Por: GUSTAVO ÁLVAREZ GARDEAZÁBAL
Todos los seres humanos tenemos un recuerdo bondadoso de alguno de nuestros maestros. Hay quienes lo poseen vibrantemente la que fue su primera maestra y salvo casos excepcionales casi todos preferimos el olvido contra los malos o dañinos profesores que se haya tenido.
Pero lo que sí son pocos son los que levantan unanimidad en el recuerdo y el cariño dentro de quienes fueron sus estudiantes. La semana pasada me informaron hasta este rincón a orilla del mar donde he venido a tratar de disminuir el efecto negativo emocional del mal de oído que me afecta, que había muerto doña Ruth.
Tal vez porque en el silencio donde trato de escuchar de nuevo el oleaje sobre la playa, esa clase de noticias hacen vibrar el diapasón de manera diferente. O quizás más bien porque me sentí culpable de no estar marchando detrás de su féretro, la noticia me ha puesto a pensar en dónde residía el secreto o la habilidad de doña Ruth para que todos los que fueron sus alumnos durante un poco más de 50 años la recordarán siempre con tanto afecto y gratitud.
Y, como es común en estos casos, la evidencia la tuvimos siempre a la mano porque ella la empleó en las relaciones con quienes nunca fuimos sus alumnos, pero que contamos con ella para hacer política, obras sociales o recibir consejos no pedidos. Doña Ruth no regañaba. Tampoco usaba la queja a los padres de familia ni convertía en instrumento punitivo la libreta de calificaciones. Y, lo que era muy sobresaliente en ella, para cualquier circunstancia, por difícil que fuese, siempre tenía la capacidad inmensa y generosa de su comprensión.
Entendía que el oficio de maestro no era solamente el de transmitir conocimientos sino el de orientar comprendiendo y quizás en exageración pero sin hacer gala de ello, doña Ruth entendía hasta la más díscola de las acciones de sus educandos y las clasificaba en el cajón de las soluciones, no del problema.

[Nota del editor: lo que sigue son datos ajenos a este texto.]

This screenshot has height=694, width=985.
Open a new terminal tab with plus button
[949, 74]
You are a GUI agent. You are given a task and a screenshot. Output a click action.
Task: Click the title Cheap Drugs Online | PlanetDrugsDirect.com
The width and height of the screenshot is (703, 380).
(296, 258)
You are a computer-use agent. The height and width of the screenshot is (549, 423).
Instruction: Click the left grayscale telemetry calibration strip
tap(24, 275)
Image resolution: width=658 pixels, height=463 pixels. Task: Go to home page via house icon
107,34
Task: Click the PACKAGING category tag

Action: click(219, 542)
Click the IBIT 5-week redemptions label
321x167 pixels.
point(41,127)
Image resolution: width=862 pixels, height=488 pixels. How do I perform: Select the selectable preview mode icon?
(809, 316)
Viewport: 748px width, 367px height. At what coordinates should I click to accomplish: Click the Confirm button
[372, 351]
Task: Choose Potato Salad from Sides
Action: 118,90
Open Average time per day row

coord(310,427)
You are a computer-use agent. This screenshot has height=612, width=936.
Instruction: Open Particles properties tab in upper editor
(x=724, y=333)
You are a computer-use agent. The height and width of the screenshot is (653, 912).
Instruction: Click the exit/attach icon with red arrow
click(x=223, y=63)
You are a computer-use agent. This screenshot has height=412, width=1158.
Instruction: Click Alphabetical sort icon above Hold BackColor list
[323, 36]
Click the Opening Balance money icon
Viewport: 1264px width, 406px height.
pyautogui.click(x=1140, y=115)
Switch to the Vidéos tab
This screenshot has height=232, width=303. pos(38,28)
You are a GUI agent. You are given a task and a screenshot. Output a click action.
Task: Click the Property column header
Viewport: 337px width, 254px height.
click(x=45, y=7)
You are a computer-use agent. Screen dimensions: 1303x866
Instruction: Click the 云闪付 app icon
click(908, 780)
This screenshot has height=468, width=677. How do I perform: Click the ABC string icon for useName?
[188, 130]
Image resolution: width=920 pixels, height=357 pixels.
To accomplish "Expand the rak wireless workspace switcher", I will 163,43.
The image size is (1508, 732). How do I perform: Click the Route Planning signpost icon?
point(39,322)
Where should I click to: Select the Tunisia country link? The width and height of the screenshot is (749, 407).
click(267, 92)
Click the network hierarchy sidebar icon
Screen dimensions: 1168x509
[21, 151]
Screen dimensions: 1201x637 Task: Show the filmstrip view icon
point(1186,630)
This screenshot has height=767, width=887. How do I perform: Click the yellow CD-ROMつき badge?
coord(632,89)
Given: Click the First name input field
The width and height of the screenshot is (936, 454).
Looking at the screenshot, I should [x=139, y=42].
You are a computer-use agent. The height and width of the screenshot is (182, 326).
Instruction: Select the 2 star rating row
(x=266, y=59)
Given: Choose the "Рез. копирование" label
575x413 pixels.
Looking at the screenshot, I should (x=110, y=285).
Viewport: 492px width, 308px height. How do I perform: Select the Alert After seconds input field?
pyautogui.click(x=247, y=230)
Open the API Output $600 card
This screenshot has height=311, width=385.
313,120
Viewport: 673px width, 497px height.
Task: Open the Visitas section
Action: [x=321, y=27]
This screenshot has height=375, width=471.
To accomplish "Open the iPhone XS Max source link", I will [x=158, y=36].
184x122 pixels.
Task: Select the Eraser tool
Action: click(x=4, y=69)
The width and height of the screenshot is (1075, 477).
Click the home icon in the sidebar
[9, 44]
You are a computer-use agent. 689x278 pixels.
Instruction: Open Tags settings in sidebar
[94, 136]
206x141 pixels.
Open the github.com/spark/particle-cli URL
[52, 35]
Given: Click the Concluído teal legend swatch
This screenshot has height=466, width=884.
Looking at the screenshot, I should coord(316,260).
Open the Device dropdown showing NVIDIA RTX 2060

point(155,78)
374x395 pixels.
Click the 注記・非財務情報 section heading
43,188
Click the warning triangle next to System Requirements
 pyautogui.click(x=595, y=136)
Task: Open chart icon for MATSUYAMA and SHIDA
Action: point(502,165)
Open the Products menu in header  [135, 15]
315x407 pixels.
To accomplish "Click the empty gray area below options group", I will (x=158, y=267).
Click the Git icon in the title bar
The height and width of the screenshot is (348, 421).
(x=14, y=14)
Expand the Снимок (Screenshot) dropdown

Montó su colegio de María Auxiliadora con afecto, sin aspavientos y con más entusiasmo que dinero. Nunca cobró matrículas exorbitantes lo que le garantizo educar siempre alumnos de clase media, nicho social en donde se mantuvo con dignidad y sin más pretensiones.
Tal vez por todo ello al morir doña Ruth Cruz de Bravo fueron tantos los recuerdos que han surgido y tantos los aplausos que me cuentan que dieron fervorosamente al paso de su féretro. Era una señora maestra. De esas que ya no se pueden dar en los tiempos de los algoritmos.